## DIRECTION
Output the lines from the one containing "The width and height of the screenshot is (700, 360)." through the one containing "Select the Weekly", and only those, as a Markdown table with the columns No. and Line, leaving out any blank lines.

## Recorded data

* * *

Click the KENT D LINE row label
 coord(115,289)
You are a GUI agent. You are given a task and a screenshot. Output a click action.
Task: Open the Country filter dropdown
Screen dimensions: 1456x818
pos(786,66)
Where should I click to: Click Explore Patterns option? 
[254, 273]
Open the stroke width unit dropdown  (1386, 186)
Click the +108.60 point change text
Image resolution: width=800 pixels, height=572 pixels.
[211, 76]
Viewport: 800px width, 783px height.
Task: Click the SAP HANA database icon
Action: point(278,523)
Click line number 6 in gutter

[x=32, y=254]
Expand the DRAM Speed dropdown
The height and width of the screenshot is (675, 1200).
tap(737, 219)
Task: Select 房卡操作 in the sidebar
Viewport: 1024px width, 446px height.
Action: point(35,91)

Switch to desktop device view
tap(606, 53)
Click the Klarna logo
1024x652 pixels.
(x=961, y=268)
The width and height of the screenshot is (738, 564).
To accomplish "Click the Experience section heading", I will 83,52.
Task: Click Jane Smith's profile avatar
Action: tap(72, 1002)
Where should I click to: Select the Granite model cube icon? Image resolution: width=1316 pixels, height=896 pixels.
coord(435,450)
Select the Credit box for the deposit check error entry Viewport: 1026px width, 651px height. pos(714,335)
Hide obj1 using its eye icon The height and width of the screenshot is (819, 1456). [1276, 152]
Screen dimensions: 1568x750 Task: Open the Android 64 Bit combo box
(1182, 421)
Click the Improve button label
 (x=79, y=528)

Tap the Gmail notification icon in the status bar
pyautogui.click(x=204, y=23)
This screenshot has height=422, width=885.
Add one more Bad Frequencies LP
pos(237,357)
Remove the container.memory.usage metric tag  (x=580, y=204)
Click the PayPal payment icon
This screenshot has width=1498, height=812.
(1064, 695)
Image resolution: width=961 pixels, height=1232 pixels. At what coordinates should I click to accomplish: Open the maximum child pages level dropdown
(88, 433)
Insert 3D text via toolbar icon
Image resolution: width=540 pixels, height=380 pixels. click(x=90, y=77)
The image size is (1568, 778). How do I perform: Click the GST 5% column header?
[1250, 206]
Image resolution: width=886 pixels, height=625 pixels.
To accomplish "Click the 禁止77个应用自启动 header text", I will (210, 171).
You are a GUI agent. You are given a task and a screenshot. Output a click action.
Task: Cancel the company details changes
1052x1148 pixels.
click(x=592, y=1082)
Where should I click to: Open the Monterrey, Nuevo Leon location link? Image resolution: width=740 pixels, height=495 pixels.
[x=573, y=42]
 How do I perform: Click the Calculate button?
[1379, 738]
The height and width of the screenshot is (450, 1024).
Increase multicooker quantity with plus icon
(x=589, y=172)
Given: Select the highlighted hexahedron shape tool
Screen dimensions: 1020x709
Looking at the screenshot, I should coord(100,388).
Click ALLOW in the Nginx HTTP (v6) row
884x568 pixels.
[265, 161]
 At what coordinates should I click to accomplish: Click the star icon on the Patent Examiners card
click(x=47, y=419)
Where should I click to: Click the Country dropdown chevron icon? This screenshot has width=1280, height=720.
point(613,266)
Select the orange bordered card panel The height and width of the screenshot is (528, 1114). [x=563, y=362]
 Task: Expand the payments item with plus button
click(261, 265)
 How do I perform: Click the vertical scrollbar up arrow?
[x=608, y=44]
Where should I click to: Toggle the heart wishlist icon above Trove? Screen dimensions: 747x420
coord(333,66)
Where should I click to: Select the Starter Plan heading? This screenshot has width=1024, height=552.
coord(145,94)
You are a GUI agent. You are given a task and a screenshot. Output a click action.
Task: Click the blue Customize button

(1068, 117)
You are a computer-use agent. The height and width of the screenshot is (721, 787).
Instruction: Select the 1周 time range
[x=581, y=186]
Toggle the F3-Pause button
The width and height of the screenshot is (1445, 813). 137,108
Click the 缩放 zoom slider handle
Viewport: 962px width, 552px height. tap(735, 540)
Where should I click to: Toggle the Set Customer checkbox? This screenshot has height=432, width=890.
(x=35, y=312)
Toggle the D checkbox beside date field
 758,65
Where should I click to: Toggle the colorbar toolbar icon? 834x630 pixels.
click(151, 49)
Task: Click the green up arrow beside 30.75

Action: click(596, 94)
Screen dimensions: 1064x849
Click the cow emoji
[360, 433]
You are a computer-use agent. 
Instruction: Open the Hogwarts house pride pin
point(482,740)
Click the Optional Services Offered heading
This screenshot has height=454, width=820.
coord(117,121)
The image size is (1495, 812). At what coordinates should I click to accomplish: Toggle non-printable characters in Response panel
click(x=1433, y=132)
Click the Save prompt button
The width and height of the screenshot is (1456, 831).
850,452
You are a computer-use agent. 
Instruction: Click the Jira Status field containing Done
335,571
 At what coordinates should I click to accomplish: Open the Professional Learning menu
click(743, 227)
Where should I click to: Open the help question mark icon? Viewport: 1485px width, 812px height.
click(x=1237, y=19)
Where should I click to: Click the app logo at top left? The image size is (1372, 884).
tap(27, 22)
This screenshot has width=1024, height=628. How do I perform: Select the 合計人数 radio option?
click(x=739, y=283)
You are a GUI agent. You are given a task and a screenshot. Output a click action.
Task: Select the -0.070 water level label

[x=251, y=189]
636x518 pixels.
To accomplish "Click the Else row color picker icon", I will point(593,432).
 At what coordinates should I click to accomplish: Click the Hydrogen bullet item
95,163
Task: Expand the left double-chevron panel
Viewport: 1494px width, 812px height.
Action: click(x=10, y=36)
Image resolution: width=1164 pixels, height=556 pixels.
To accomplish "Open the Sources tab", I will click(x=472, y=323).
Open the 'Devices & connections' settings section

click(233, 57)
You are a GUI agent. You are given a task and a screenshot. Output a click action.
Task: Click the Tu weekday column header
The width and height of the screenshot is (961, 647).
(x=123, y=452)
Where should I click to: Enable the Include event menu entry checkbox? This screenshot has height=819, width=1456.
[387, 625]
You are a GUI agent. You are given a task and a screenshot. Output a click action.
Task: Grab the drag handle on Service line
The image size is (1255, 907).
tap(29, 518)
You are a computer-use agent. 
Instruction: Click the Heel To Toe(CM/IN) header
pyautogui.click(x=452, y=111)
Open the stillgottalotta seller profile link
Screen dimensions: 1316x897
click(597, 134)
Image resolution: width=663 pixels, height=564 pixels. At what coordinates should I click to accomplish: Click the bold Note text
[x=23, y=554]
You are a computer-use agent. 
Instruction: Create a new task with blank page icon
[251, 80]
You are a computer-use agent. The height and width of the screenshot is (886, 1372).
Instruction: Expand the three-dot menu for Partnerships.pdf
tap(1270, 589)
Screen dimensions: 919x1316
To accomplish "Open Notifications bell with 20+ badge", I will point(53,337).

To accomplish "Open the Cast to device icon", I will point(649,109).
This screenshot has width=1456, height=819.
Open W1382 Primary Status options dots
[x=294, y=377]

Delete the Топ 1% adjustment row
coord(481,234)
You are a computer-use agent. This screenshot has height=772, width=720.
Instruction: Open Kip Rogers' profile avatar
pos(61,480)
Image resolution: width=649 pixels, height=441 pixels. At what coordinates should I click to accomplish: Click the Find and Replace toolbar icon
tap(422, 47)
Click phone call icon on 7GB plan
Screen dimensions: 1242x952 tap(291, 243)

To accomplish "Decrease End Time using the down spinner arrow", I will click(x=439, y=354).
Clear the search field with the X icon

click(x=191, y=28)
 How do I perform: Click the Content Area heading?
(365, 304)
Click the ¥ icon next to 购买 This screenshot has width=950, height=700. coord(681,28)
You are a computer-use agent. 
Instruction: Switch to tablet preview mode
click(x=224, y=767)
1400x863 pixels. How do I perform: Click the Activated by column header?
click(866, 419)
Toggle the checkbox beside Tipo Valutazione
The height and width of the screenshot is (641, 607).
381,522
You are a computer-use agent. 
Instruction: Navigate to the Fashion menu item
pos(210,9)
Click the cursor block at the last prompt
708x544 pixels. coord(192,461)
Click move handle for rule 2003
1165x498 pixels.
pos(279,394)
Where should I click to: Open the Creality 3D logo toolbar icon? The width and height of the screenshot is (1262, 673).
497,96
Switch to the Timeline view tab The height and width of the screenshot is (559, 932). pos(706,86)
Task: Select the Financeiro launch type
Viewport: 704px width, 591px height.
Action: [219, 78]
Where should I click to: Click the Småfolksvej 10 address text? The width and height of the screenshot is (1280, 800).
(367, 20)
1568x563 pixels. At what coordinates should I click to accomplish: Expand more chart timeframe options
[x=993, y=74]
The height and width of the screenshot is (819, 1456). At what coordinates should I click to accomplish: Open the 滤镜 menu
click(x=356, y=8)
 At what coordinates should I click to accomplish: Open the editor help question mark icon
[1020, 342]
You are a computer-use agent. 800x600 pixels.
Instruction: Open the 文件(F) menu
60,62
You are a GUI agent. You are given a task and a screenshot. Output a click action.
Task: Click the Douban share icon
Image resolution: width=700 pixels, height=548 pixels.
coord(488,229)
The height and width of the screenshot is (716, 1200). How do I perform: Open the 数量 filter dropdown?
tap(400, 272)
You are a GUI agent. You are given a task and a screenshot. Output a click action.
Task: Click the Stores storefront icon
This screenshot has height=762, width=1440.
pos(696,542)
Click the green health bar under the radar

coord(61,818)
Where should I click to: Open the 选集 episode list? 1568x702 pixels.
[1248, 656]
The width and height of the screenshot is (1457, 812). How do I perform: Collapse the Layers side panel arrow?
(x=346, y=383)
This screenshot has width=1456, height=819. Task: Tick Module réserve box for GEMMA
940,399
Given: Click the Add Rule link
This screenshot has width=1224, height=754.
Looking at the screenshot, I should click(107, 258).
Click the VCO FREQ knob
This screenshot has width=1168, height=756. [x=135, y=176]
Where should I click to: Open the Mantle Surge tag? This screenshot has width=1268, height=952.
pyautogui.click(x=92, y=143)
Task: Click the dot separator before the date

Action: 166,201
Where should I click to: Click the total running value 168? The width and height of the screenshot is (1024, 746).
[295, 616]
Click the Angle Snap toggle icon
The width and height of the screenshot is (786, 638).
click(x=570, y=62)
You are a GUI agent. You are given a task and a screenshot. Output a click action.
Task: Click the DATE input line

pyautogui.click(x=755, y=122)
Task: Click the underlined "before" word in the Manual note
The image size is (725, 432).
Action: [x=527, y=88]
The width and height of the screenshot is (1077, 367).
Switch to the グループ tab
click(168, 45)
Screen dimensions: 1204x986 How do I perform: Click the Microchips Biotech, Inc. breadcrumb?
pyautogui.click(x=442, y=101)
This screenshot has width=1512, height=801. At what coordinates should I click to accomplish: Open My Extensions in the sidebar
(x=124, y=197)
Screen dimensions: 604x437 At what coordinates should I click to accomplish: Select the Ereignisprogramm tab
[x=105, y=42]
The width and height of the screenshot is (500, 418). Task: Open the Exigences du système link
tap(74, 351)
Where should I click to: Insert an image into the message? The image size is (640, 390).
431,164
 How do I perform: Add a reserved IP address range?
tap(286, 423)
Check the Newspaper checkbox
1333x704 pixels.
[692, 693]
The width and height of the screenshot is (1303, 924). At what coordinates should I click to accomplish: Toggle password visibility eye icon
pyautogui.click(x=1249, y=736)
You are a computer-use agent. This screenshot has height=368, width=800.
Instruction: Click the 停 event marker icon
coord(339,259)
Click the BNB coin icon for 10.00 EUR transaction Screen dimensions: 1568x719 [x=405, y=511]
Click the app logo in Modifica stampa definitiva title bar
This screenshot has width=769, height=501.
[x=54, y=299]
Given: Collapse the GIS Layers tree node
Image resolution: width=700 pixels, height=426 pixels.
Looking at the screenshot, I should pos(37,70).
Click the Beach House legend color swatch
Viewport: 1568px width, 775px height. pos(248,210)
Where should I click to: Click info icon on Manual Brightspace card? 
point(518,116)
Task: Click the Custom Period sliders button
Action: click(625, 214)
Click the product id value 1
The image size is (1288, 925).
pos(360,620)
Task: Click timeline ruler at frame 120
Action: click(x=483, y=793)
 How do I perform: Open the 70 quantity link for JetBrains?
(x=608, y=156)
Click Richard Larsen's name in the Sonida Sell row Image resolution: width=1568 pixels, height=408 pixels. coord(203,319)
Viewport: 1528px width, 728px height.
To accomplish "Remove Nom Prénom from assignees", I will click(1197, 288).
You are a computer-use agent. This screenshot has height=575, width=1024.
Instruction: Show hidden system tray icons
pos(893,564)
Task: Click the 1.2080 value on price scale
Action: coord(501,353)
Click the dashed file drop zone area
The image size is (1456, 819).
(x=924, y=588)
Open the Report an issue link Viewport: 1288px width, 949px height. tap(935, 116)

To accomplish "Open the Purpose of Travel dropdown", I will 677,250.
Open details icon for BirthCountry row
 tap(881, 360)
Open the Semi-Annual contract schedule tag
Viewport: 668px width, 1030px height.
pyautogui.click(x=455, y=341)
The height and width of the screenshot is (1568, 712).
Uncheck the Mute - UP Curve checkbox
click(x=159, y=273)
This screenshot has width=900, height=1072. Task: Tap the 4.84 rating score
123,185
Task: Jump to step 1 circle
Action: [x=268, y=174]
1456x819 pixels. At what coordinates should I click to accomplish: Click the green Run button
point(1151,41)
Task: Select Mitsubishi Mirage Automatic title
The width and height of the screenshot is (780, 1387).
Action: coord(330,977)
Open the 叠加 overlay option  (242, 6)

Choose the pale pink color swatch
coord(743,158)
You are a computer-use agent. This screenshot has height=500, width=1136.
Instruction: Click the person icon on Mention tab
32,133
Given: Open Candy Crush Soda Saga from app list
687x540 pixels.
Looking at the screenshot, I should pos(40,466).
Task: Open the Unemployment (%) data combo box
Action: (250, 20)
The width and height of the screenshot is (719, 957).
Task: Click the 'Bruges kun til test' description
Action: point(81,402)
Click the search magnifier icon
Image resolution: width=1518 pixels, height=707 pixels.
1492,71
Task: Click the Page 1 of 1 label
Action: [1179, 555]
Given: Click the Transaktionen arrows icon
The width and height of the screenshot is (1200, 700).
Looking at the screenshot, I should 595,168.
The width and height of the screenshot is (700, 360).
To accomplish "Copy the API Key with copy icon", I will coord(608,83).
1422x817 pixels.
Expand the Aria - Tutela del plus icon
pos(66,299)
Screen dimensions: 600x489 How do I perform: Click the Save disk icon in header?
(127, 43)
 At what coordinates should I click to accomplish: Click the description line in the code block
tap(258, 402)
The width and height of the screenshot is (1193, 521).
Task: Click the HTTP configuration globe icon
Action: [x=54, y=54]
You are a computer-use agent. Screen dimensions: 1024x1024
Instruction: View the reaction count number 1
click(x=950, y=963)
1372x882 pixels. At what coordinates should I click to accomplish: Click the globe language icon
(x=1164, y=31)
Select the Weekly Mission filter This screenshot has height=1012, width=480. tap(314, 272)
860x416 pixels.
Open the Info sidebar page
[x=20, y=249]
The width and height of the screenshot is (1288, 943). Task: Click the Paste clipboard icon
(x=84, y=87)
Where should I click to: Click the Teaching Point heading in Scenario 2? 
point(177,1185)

* * *

## RESULT OF THE TASK
| No. | Line |
|---|---|
| 1 | The width and height of the screenshot is (700, 360). |
| 2 | To accomplish "Copy the API Key with copy icon", I will coord(608,83). |
| 3 | 1422x817 pixels. |
| 4 | Expand the Aria - Tutela del plus icon |
| 5 | pos(66,299) |
| 6 | Screen dimensions: 600x489 How do I perform: Click the Save disk icon in header? |
| 7 | (127, 43) |
| 8 |  At what coordinates should I click to accomplish: Click the description line in the code block |
| 9 | tap(258, 402) |
| 10 | The width and height of the screenshot is (1193, 521). |
| 11 | Task: Click the HTTP configuration globe icon |
| 12 | Action: [x=54, y=54] |
| 13 | You are a computer-use agent. Screen dimensions: 1024x1024 |
| 14 | Instruction: View the reaction count number 1 |
| 15 | click(x=950, y=963) |
| 16 | 1372x882 pixels. At what coordinates should I click to accomplish: Click the globe language icon |
| 17 | (x=1164, y=31) |
| 18 | Select the Weekly Mission filter This screenshot has height=1012, width=480. tap(314, 272) |